FIPS 200 Footnotes

1

An information system is a discrete set of information resources organized for the collection, processing, maintenance, use, sharing, dissemination, or disposition of information. Information resources include information and related resources, such as personnel, equipment, funds, and information technology.

2

NIST security standards and guidelines referenced in this publication are available at http://csrc.nist.gov.

3

The high water mark concept is employed because there are significant dependencies among the security objectives of confidentiality, integrity, and availability.

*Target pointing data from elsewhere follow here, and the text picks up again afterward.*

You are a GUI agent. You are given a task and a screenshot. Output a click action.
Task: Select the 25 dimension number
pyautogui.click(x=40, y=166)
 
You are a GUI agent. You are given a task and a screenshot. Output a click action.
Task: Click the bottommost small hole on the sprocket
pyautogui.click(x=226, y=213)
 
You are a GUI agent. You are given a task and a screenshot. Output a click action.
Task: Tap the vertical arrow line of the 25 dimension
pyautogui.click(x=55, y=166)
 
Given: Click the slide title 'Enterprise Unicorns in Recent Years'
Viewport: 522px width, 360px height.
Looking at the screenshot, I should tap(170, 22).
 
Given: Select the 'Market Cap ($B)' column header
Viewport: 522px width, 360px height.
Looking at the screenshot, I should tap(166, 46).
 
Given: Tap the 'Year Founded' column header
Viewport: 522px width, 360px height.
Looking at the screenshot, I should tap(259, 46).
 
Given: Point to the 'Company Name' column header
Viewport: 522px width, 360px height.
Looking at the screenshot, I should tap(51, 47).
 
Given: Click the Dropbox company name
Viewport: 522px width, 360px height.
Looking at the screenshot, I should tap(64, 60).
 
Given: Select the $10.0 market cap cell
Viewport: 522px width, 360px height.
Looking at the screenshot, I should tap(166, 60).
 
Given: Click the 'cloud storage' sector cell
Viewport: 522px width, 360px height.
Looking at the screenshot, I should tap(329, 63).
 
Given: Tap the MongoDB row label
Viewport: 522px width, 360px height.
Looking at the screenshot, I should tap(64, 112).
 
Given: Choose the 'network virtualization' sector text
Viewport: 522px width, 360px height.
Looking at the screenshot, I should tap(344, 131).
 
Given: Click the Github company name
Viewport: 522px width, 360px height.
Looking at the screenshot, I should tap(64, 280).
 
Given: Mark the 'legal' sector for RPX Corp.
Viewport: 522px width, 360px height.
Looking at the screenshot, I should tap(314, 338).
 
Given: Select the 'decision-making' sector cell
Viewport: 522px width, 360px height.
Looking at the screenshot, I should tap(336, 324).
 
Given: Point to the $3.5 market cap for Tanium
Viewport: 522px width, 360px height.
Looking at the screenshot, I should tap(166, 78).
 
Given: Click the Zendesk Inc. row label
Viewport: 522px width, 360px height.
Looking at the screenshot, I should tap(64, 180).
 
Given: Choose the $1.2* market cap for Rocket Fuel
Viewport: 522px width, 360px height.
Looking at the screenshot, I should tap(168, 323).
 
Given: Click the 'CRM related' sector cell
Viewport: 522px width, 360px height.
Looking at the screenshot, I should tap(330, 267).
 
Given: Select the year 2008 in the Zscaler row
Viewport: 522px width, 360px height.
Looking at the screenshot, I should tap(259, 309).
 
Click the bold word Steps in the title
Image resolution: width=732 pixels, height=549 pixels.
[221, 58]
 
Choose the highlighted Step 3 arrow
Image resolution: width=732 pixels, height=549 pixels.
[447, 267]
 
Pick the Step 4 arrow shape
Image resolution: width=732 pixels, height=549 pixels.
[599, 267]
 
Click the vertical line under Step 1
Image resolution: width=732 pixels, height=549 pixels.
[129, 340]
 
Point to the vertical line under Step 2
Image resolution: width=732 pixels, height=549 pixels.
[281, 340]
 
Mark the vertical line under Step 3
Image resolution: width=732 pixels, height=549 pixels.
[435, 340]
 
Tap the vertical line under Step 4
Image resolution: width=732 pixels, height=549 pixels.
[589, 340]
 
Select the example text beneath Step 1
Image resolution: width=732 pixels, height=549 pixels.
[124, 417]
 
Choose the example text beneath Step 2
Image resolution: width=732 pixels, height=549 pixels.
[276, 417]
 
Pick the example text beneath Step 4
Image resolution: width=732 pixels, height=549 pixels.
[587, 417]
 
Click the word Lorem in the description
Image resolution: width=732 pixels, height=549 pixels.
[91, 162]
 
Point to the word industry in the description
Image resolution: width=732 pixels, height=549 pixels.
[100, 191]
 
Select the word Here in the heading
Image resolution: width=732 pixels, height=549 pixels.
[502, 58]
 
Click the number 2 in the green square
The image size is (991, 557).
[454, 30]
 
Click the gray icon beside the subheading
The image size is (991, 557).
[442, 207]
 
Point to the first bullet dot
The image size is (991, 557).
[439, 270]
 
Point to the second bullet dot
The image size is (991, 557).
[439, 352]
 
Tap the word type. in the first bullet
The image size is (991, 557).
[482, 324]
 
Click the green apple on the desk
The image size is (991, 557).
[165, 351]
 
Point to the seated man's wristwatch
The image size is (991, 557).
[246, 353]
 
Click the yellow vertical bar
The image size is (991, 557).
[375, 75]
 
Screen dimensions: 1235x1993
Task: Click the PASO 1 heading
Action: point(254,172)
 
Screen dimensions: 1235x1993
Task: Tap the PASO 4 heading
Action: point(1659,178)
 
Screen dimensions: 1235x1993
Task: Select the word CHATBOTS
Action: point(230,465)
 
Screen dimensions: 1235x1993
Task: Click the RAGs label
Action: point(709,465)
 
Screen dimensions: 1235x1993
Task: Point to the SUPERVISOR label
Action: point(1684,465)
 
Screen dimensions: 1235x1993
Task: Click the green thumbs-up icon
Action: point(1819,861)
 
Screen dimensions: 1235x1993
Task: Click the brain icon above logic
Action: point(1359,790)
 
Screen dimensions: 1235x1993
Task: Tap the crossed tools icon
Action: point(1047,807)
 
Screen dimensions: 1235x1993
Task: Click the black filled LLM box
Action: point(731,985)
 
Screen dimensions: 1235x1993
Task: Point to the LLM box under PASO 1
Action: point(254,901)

In most cases, a compromise in one security objective ultimately affects the other security objectives as well.

4

NIST Special Publication 800-60, Guide for Mapping Types of Information and Information Systems to Security Categories, provides implementation guidance on the assignment of security categories to information and information systems.

5

Organizations must use the most current version of NIST Special Publication 800-53, as amended, for the security control selection process.

6

The Office of Management and Budget (OMB) Circular A-130, Appendix III, defines adequate security as security commensurate with the risk and the magnitude of harm resulting from the loss, misuse, or unauthorized access to or modification of information.

7

Security categorization must be accomplished as an enterprise-wide activity with the involvement of senior-level organizational officials including, but not limited to, chief information officers, senior agency information security officers, authorizing officials (a.k.a. accreditation authorities), information system owners, and information owners.

8

Tailoring guidance for security control baselines is provided in NIST Special Publication 800-53.